[Word and element locating data]
※

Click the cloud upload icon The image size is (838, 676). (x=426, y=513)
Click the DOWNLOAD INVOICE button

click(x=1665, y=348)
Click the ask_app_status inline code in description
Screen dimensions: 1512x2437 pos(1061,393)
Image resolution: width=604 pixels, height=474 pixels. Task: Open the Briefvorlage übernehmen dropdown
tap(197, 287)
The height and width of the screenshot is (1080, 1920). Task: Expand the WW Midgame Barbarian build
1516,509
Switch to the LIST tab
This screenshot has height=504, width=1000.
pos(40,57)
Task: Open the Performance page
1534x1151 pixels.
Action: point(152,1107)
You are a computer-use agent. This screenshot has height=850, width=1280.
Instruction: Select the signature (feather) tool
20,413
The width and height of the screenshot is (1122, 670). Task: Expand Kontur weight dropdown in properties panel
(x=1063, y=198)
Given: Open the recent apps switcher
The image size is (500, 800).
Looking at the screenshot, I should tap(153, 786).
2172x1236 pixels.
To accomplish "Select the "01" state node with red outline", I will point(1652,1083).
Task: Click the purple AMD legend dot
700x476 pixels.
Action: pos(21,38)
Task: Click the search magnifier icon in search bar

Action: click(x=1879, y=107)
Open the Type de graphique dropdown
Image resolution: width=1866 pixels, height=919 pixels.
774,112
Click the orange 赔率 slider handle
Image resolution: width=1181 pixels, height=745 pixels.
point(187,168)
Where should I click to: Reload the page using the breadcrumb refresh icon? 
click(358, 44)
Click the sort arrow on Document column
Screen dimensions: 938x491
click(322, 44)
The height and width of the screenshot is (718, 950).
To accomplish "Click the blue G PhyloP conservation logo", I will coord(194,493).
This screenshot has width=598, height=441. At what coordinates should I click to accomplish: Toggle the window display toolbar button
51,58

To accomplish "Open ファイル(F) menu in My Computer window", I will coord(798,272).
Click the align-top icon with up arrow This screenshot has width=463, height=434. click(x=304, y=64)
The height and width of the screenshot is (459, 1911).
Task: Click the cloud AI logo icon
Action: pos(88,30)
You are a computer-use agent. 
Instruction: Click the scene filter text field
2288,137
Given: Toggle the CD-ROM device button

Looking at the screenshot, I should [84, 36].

※

## Given instruction
Format the material's lines above as a numbered list, skipping any blank lines.

## The answer
1. Click the cloud upload icon The image size is (838, 676). (x=426, y=513)
2. Click the DOWNLOAD INVOICE button
3. click(x=1665, y=348)
4. Click the ask_app_status inline code in description
5. Screen dimensions: 1512x2437 pos(1061,393)
6. Image resolution: width=604 pixels, height=474 pixels. Task: Open the Briefvorlage übernehmen dropdown
7. tap(197, 287)
8. The height and width of the screenshot is (1080, 1920). Task: Expand the WW Midgame Barbarian build
9. 1516,509
10. Switch to the LIST tab
11. This screenshot has height=504, width=1000.
12. pos(40,57)
13. Task: Open the Performance page
14. 1534x1151 pixels.
15. Action: point(152,1107)
16. You are a computer-use agent. This screenshot has height=850, width=1280.
17. Instruction: Select the signature (feather) tool
18. 20,413
19. The width and height of the screenshot is (1122, 670). Task: Expand Kontur weight dropdown in properties panel
20. (x=1063, y=198)
21. Given: Open the recent apps switcher
22. The image size is (500, 800).
23. Looking at the screenshot, I should tap(153, 786).
24. 2172x1236 pixels.
25. To accomplish "Select the "01" state node with red outline", I will point(1652,1083).
26. Task: Click the purple AMD legend dot
27. 700x476 pixels.
28. Action: pos(21,38)
29. Task: Click the search magnifier icon in search bar
30. Action: click(x=1879, y=107)
31. Open the Type de graphique dropdown
32. Image resolution: width=1866 pixels, height=919 pixels.
33. 774,112
34. Click the orange 赔率 slider handle
35. Image resolution: width=1181 pixels, height=745 pixels.
36. point(187,168)
37. Where should I click to: Reload the page using the breadcrumb refresh icon? 
38. click(358, 44)
39. Click the sort arrow on Document column
40. Screen dimensions: 938x491
41. click(322, 44)
42. The height and width of the screenshot is (718, 950).
43. To accomplish "Click the blue G PhyloP conservation logo", I will coord(194,493).
44. This screenshot has width=598, height=441. At what coordinates should I click to accomplish: Toggle the window display toolbar button
45. 51,58
46. To accomplish "Open ファイル(F) menu in My Computer window", I will coord(798,272).
47. Click the align-top icon with up arrow This screenshot has width=463, height=434. click(x=304, y=64)
48. The height and width of the screenshot is (459, 1911).
49. Task: Click the cloud AI logo icon
50. Action: pos(88,30)
51. You are a computer-use agent. 
52. Instruction: Click the scene filter text field
53. 2288,137
54. Given: Toggle the CD-ROM device button
55. Looking at the screenshot, I should [84, 36].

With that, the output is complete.